The Student Non-violent Coordinating Committee issued a radical critique of the philosophy of integration and non-violence, splitting moderates who followed King from radicals who followed Stokely Carmichael. The National Committee of Negro Churchmen bought an advertisement in the New York Times supporting black power.
In 1969, theologian James Cone of Adrian College in Michigan wrote Black Theology and Black Power, which Dr. Paris called “a passionate, erudite, angry, independent, compelling response to racial injustice” and “a blatant condemnation of the hypocrisy of the European and American theological tradition.” Cone asked, “Since there is nothing in European and American theology that spoke directly to slavery, colonization and poverty, why should I let white theologians tell me what the Gospel is?”

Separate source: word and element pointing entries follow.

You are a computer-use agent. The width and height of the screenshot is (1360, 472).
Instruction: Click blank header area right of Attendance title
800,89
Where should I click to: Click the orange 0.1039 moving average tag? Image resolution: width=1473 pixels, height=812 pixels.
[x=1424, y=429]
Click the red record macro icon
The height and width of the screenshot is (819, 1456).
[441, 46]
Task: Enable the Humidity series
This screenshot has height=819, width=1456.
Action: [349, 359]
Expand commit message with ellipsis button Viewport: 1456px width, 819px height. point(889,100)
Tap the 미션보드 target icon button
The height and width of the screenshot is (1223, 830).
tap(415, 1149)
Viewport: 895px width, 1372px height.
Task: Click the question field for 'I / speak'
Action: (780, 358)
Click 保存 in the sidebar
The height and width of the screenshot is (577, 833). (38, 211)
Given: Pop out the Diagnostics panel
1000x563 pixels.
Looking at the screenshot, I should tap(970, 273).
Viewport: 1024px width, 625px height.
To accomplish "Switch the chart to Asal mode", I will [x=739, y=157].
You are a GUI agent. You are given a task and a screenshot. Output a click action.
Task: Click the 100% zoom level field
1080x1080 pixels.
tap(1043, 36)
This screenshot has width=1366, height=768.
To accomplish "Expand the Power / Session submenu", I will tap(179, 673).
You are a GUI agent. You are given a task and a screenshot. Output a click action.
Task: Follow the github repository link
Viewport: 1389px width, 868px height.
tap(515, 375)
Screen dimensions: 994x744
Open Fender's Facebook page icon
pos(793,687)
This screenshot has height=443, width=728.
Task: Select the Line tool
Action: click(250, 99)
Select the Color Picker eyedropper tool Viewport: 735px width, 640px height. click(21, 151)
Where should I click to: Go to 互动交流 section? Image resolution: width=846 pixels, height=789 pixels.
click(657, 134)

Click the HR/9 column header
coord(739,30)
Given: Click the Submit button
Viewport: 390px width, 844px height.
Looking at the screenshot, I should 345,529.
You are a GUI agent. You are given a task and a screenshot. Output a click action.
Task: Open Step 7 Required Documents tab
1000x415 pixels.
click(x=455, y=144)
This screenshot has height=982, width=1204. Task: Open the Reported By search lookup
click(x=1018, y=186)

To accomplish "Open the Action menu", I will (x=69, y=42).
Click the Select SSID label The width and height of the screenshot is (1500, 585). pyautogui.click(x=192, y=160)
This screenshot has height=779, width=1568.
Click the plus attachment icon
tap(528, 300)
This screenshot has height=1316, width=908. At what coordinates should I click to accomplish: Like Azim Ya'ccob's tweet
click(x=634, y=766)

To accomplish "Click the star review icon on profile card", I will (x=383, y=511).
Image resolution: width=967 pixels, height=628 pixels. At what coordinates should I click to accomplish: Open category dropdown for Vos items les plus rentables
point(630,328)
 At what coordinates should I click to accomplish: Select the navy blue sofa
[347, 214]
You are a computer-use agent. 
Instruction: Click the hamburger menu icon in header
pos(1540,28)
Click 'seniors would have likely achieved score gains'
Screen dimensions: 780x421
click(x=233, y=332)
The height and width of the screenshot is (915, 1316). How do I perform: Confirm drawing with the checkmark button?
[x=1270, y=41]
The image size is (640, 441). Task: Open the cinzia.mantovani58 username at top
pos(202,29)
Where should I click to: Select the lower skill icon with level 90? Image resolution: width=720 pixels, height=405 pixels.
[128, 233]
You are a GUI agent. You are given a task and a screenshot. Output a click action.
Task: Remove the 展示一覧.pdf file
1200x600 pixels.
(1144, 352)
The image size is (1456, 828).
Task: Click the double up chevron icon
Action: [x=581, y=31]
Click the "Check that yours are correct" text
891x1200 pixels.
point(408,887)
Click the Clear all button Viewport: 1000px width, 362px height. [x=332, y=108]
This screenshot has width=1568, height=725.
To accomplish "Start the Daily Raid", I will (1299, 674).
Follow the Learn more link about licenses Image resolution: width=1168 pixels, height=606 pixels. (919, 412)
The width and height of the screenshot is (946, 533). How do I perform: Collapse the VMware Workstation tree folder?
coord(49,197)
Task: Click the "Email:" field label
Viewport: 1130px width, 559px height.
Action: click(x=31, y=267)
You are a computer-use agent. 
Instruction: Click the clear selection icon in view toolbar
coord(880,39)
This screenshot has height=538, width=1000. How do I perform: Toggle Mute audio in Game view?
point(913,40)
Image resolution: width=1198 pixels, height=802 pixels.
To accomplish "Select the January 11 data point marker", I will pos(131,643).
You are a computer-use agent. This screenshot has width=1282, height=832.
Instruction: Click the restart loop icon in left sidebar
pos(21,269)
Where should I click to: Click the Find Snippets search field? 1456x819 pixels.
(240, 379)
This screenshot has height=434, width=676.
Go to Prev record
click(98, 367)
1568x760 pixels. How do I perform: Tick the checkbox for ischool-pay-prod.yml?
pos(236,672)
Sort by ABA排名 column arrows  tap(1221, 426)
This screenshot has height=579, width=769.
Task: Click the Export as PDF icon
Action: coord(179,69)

Dr. Paris described Cone’s endeavor to demonstrate the relationship of Christian theology to the African American experience of racial oppression “a novel accomplishment destined to make an indelible mark on systematic theology per se and theological studies in general.”
In 1970, the Society for the Study of Black Religion was formed so black scholars could critique and encourage each other’s academic work and assess the impact of black theology on various disciplines in theological education. Most important, Cone’s thought produced vigorous debate among the few black religious scholars teaching in seminaries.
Dr. J. Deotis Roberts published Liberation and Reconciliation: A Black Theology, arguing for a balance between the request for liberation and the quest for reconciliation with whites. “It was an important soft critique which enabled those on Dr. King’s side of the debate over black power to embrace the concept of black power while reaffirming, with no equivocation, the concept of non-violence,” Dr. Paris commented.
Where Black Church studies will go from here remains to be seen. Dr. Paris asserted a need for a summit conference on the future of Black Church studies and Africana studies.
Through the Sankofa Institute, scholars are able to pursue any degree at Oblate School of Theology with an emphasis in African American Pastoral Leadership. All Institute programs foster an understanding and appreciation of African Americans’ contributions to Christian faith, life, and witness in North America and the world. The concept of “sankofa” is derived from the Akan people of West Africa, expressed in the Akan language as “se wo were fi na wosan kofa a yenkyi.” Literally translated, it means “it is not taboo to go back and fetch what you forgot.” The symbol of the sankofa concept is a mythic bird flying forward while looking back and holding an egg, which symbolizes the future.